Soweit ich mich an den Denon-Tonarm erinnere (es ist schon eine ganze Weile her seit ich mal einen hier auf dem Tisch hatte, der Denon DP 47F sieht man wirklich nicht alle Tage. ) kann er das Rondo-bronze jedenfalls noch recht gut ausbalancieren. die nutzbaren System-Korpusgewichte gehen bis 12 Gramm, -aber bitte kontrolliere das vorher, meine Erinnerung kann trügen-. Jedenfalls ist der Denon auch für die Verwendung hochwertiger Systeme wie das Rondo-red zweifellos eines ist vorbereitet-, insofern rechne ich eigentlich mit einem recht gutem Gesamtergebniss.

Auch ohne die elektronische Dämpfereinrichtung würde sich die Resonanzfrequenz der System/Tonabnehmerkombination im Moderaten Rahmen bewegen. Die eff. bewegte Masse des Tonarmes liegt mit Original-Denon-Headshell und Rondo-bronze bei ca 9,5 Hz.

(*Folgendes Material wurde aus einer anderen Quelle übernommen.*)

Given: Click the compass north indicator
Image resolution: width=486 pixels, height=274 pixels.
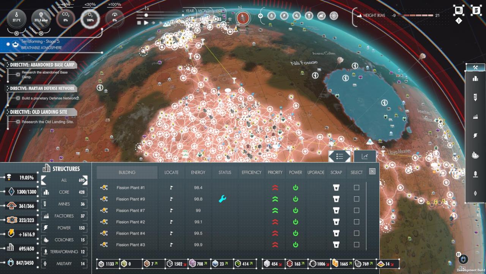Looking at the screenshot, I should point(243,17).
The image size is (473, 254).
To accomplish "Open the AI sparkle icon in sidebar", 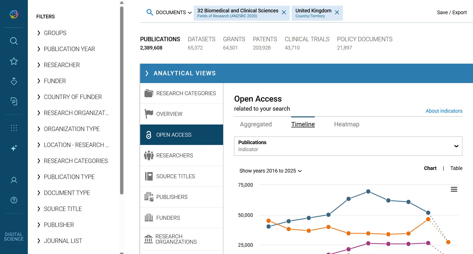I will (14, 148).
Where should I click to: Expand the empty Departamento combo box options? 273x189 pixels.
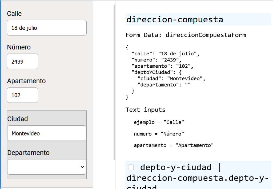[x=46, y=167]
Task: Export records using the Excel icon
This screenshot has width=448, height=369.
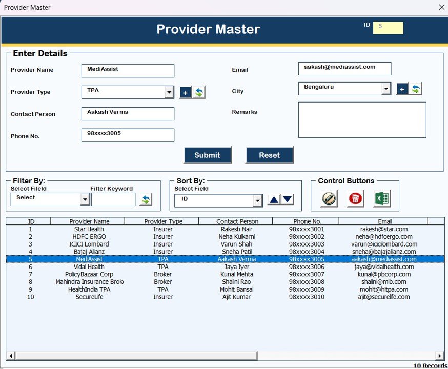Action: coord(382,199)
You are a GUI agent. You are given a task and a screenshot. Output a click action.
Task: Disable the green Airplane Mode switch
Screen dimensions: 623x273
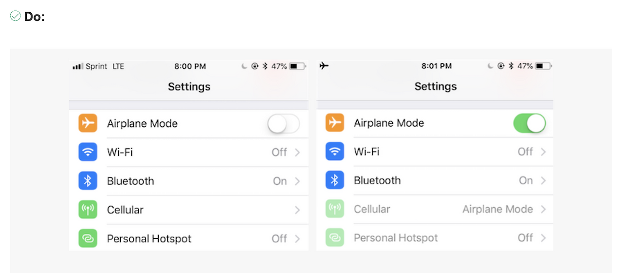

Also habe ich auf Grund der oben dargelegten Erwägungen -und mit aller gebotenen Vorsicht-, eine eher günstige Einschätzung des Zusammenspieles von Tonarm/System im Falle des Rondo-red mit dem Tonarm des Denon DP 47F. Ich würde keine Probleme technischer Art erwarten da selbst beim Versagen der Dämpfereinrichtung sich System-Tonarm noch im günstigen Resonanzbereich bewegen. Inwieweit dir das Ergebniss des automatischen "Damping" des Tonarmes gefällt ist natürlich eine Frage die ich aus der Ferne unmöglich beantworten kann, ebensowenig wie dir das unspektakuläre präzise und sehr ruhige aber dynamische Klangbild des -bronze zusagt ebensowenig. Das sind geschmackliche Entscheidungen die nur du für dich fällen kannst und darfst.

MFG Günther
skywalker1koenig
Stammgast
#11 erstellt: 08. Feb 2009, 21:31
Hallo Günther,
danke für Deine ausführliche Antwort. Ich werde wohl noch ein wenig überlegen, ob ich mir den neuen TA zulege.